Houston Methodist. Leading Medicine

Wrist FAQ

Question:

I'm doing a school project on my uncle's wrist fracture. I hope to be a surgeon myself someday. He gave me all the pictures the surgeon took during the operation. One thing I don't understand is a photo with his fingers in what looks like a Chinese finger trap. What does that do?

Answer:

Wrist fractures (or any fracture for that matter) can be comminuted and/or impacted requiring traction to pull the pieces apart. Comminuted means the bone has broken into several fragments (often there are many tiny pieces). Impacted tells us the bones have been jammed together. Traction gives a distractive force needed to pull the impacted bones apart. This is a necessary step before the pieces can be lined back up and wired together. What you see in the photos that looks like a Chinese finger trap is used to suspend the hand allowing the weight of the arm to give the distractive force needed. It's a very handy technique called vertical distraction. It may sound simple to say the surgeon suspends the patient's forearm in a vertical traction unit and in reality, it only takes about five minutes.
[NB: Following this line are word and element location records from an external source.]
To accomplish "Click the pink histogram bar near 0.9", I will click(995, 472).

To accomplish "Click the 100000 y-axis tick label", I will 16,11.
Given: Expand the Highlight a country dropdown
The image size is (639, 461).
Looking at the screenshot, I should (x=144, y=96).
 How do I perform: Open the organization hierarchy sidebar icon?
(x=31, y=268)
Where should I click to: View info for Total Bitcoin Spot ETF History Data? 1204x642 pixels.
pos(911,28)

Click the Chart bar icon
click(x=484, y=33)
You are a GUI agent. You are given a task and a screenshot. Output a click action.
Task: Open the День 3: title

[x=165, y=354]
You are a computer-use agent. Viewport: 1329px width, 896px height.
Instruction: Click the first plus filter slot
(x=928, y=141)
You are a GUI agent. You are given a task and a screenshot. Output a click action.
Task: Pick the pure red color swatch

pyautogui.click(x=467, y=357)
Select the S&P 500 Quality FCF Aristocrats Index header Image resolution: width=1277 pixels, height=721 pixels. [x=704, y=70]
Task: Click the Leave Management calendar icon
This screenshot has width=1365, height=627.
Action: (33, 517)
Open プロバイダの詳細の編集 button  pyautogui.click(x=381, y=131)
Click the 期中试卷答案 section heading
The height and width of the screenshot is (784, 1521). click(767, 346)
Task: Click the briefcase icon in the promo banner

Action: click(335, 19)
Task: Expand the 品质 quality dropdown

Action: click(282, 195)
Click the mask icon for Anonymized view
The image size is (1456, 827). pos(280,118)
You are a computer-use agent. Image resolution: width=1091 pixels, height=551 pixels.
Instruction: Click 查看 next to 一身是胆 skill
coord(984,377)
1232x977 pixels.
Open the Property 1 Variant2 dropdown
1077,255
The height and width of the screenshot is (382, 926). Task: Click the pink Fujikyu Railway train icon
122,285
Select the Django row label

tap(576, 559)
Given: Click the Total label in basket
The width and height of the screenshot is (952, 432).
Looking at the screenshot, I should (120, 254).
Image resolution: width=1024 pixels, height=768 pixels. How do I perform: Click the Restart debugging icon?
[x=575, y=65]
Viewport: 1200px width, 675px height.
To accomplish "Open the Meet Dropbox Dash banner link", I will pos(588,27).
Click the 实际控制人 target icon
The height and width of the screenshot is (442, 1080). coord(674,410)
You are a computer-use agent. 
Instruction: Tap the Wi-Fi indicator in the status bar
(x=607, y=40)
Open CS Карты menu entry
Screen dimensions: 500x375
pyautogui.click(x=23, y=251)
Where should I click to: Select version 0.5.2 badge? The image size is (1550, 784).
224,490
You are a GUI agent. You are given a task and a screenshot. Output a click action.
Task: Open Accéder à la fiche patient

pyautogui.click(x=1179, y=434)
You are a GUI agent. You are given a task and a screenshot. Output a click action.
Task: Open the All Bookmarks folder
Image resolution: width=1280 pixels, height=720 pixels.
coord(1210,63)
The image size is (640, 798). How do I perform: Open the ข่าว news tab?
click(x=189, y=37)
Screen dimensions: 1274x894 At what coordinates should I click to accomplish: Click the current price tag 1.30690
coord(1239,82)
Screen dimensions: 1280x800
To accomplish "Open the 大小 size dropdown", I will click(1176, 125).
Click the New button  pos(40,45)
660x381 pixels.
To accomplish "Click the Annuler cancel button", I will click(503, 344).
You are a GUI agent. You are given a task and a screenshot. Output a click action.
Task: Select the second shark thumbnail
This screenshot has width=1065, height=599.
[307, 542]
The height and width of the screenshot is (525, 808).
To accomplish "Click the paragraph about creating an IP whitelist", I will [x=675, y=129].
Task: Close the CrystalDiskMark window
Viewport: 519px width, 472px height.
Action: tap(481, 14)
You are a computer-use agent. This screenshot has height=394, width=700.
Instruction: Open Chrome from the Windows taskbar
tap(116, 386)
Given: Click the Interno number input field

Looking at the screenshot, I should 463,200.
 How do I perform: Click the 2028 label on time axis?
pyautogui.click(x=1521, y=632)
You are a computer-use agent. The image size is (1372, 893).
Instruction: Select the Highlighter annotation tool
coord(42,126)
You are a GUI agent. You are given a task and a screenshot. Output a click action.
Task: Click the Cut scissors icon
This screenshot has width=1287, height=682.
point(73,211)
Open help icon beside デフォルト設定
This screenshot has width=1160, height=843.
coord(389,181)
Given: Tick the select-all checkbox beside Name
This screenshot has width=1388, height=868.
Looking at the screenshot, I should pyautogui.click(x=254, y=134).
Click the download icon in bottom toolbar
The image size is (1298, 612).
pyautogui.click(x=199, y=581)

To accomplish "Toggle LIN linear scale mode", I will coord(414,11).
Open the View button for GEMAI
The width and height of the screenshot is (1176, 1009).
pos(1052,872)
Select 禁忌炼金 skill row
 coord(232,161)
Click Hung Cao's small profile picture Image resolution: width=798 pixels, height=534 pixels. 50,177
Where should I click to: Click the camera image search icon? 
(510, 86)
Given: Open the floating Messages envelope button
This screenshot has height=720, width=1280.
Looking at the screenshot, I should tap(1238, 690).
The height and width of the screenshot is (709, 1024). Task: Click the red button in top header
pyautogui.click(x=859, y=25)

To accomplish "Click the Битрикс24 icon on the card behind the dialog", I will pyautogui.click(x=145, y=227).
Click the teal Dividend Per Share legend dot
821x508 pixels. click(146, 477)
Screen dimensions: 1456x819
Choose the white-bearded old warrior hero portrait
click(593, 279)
But the process is a bit more complicated than that. And just try operating on a hand suspended in mid-air. The position is awkward for the surgeon. Surgeon have to be very clever and make adaptations when necessary. For example, in a recent report, one hand surgeon from Spain described (and showed photos) of his use of carabiners to help suspend a patient's hand who had a comminuted and impacted wrist fracture. In case you aren't familiar with the term, carabiners are metal clips used by rock climbers to hold things. Everything down to how to maintain sterility had to be considered. So if you like a good puzzle, you like to be challenged, and you are good with your hands -- becoming a surgeon might be just the thing for you! Francisco del Piñal, MD, DrMed. Technical Tips for (Dry) Arthroscopic Reduction and Internal Fixation of Distal Radius Fractures. In The Journal of Hand Surgery. October 2011. Vol. 36A. No. 10. pp. 1694-1705.

*Disclaimer:* The information contained herein is compiled from a variety of sources. It may not be complete or timely. It does not cover all diseases, physical conditions, ailments or treatments. The information should NOT be used in place of visit with your healthcare provider, nor should you disregard the advice of your health care provider because of any information you read in this topic.